Brief: Using the records below, locate all lines containing "agosto" and return them.

(Stored data entries)
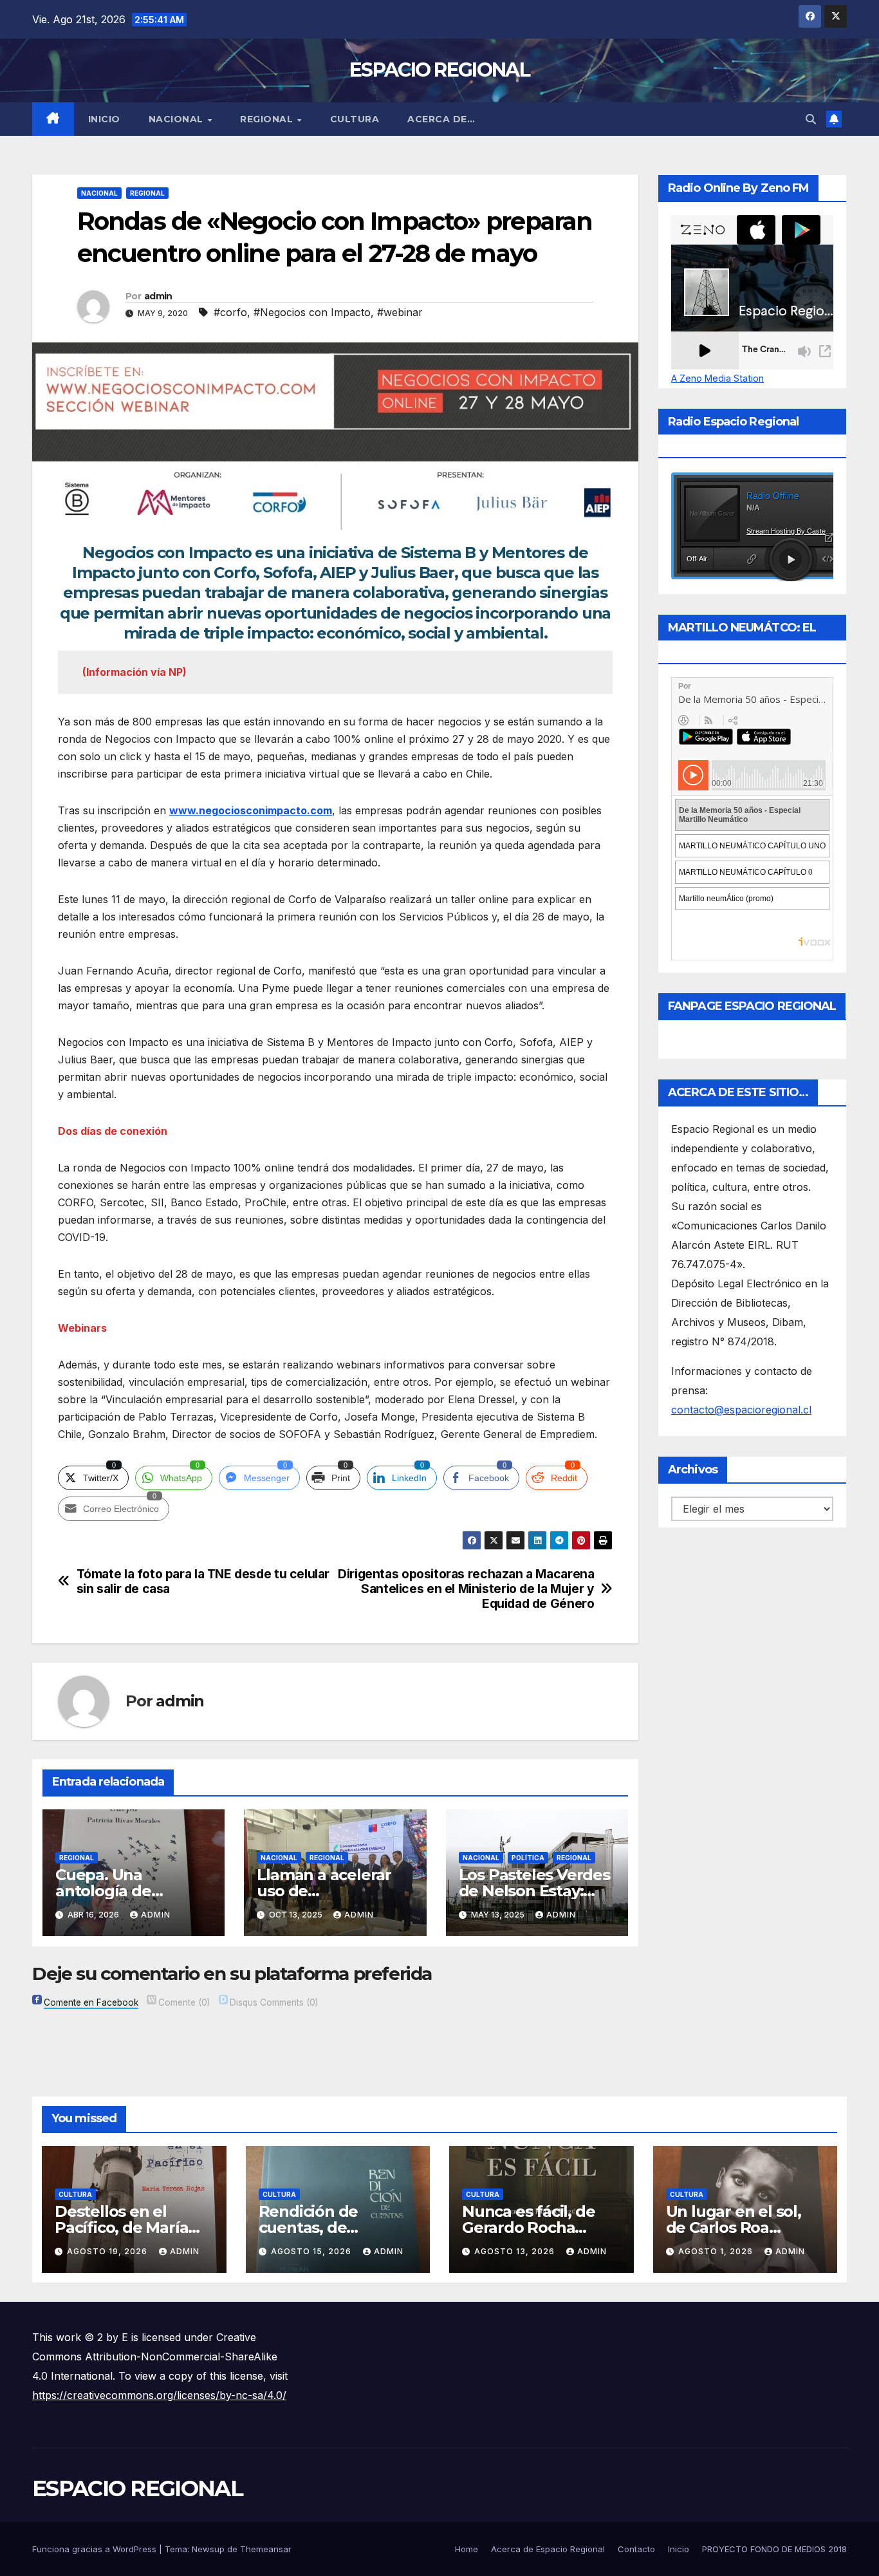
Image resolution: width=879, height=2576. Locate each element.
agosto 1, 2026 (716, 2251)
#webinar (400, 312)
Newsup (208, 2549)
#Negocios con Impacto (312, 312)
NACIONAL (178, 119)
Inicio (104, 119)
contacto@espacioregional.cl (741, 1409)
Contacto (636, 2549)
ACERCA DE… (441, 119)
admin (158, 296)
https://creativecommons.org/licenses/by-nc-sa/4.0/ (159, 2395)
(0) (184, 2002)
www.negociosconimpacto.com (250, 810)
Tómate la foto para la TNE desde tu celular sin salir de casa (203, 1581)
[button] (811, 119)
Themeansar (265, 2549)
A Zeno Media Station (717, 378)
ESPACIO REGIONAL (439, 70)
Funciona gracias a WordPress (95, 2549)
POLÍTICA (528, 1858)
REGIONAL (268, 119)
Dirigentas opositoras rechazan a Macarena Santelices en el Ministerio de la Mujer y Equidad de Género (466, 1589)
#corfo (230, 312)
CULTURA (355, 119)
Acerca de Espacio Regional (548, 2549)
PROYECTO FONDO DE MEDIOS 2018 (774, 2549)
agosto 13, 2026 (515, 2251)
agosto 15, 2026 (312, 2251)
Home (466, 2549)
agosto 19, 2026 (108, 2251)
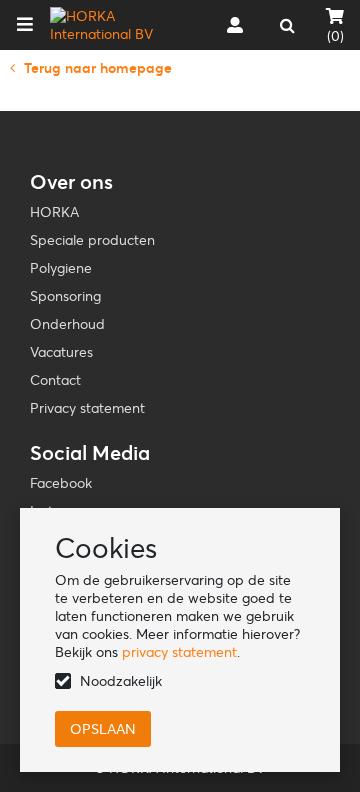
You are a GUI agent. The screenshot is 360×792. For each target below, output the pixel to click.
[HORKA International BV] (113, 25)
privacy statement (179, 652)
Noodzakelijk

Exercise result:
agosto 1, 2026 (716, 2251)
agosto 13, 2026 (515, 2251)
agosto 15, 2026 (312, 2251)
agosto 19, 2026 (108, 2251)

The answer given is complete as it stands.